Return verbatim the run of lines that opens with the line holding "Farming & Food (382, 647)" and closes with the last line of the records.

BEGIN

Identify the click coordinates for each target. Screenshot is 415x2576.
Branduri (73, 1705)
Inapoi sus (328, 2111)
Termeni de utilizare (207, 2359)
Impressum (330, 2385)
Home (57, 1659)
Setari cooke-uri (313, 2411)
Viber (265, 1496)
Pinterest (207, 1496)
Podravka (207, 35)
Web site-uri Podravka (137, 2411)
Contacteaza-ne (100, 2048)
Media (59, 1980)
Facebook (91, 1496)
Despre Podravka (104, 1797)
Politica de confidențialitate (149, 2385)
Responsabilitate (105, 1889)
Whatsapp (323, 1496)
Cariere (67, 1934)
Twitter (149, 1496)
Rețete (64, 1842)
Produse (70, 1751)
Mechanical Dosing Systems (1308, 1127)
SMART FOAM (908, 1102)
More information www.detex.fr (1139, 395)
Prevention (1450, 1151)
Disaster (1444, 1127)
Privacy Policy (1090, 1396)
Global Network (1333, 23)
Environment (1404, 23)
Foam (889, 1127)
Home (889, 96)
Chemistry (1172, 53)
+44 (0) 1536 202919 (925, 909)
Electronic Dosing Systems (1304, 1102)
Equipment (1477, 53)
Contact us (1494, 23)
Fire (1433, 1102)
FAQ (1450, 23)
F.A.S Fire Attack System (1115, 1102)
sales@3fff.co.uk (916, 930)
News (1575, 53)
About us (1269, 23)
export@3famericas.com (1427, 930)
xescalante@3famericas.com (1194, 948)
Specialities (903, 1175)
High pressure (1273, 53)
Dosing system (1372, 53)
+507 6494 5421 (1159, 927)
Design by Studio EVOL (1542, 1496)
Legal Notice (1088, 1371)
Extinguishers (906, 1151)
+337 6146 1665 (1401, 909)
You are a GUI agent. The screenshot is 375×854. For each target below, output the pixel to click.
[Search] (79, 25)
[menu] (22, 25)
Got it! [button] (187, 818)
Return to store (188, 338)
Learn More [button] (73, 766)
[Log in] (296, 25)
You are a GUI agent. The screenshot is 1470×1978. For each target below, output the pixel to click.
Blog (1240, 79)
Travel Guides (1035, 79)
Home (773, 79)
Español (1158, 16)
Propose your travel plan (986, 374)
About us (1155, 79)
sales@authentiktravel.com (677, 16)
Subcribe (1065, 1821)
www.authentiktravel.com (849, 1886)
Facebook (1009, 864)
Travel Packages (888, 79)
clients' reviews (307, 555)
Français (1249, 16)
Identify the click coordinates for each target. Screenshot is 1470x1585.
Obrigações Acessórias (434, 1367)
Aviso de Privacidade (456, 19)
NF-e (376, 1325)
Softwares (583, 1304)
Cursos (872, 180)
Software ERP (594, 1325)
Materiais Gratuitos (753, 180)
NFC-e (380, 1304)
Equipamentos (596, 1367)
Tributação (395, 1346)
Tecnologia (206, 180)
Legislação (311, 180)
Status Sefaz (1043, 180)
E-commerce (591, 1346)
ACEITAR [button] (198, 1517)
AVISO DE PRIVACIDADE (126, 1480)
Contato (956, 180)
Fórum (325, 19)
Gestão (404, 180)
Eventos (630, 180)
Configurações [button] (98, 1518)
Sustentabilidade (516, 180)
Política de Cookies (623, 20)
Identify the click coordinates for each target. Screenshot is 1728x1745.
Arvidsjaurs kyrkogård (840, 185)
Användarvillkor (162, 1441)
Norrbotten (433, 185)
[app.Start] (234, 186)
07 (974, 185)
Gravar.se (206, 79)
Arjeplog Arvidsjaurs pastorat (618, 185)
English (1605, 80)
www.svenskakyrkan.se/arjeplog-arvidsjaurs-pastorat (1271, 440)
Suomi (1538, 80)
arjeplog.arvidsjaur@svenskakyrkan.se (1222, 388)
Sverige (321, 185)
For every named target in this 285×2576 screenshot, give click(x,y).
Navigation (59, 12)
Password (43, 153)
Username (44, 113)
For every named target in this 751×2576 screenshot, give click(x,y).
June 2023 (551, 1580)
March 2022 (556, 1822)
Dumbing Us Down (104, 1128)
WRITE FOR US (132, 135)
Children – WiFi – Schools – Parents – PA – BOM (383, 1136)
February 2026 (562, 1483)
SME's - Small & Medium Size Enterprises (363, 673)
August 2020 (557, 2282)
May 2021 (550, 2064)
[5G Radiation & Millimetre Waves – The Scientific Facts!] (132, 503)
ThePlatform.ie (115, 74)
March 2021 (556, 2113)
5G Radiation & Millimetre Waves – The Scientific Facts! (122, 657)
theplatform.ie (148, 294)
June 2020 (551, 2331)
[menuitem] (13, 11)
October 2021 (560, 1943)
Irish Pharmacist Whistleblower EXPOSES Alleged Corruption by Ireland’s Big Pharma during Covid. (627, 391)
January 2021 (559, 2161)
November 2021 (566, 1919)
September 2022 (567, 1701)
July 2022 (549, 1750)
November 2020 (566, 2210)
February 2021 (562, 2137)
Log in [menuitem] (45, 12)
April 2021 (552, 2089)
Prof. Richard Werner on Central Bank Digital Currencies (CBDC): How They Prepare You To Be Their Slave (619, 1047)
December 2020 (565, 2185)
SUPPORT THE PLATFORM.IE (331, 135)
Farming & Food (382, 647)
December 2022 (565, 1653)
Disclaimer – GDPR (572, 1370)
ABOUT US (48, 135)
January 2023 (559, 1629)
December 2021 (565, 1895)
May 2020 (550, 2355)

END

Solution to the exercise:
Farming & Food (382, 647)
December 2022 (565, 1653)
Disclaimer – GDPR (572, 1370)
ABOUT US (48, 135)
January 2023 (559, 1629)
December 2021 (565, 1895)
May 2020 (550, 2355)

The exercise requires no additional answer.